コンプライアンス違反企業の倒産動向調査

 帝国データバンクの調査によりますと,「倒産理由にコンプライアンス違反が確認できた負債額1億円以上の法的整理となった企業」の数は,2012年4月から2013年3月までの1年間に200件となり,調査開始来最高だった2011年度の159件を大幅に上回ったそうです。
帝国データバンクの調査資料はこちら
http://www.tdb.co.jp/report/watching/press/p130506.html

 違反類型の上位は,業法違反が60件,粉飾が57件,資金使途不明が25件と上位3類型で全体の7割以上を占めています。脱税を理由にした倒産は5件とここ数年の7〜8件よりも減少傾向にあるようです(理由は説明されていません)。業法違反は,2011年度の20件から一気に3倍に増えましたが,これは,昨年4月のツアーバスによる死亡事故の影響で道路運送法違反,過労防止義務違反などの行政処分を受けた運送業の倒産が相次ぎ,業種別では,「運輸・通信業」で倒産した36件のうち25件が業法違反を理由として倒産したということです。また,建設業は54件中22件が建設業法違反による行政処分をきっかけに倒産しています。

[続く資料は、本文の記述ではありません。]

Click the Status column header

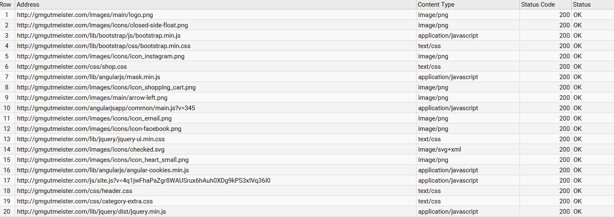pos(582,5)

 帝国データバンクでは今後の動向として,次のように締めくくっています。

 今後は,「粉飾」や建設・運輸業の「業法違反」に加え,中小企業緊急雇用安定化助成金などの「不正受給」や消費税法違反などの「脱税」などの取り締まりも厳しくなってきていることを背景として,コンプライアンス違反が高水準で推移していく可能性は否定できない。
 一方,msn産経ニュースは,帝国データバンクの調査を受けて,コンプライアンス違反企業の倒産が増加している理由として,各企業が,コンプライアンスに違反した取引先への対応を厳格化していることを挙げています。
msn産経ニュースはこちら
http://sankei.jp.msn.com/economy/news/130609/fnc13060909000001-n1.htm

 もともと,融資先について行政処分が発表されたり,脱税が報じられたりした場合に,金融機関が新規融資のストップだけでなく貸金の回収を急ぎ,それを引き金に経営破綻に追い込まれる事例はよく知られていますが,一般企業のなかでも,取引先に行動指針の遵守を求め,違反した場合には契約解除の可能性もあるという規定を設けている大企業が増えているということです。

 これまで不問に付されてきた小さな違反が,これまでどおりには許されるわけではないというのは,いろんな事件が教えるとおりです。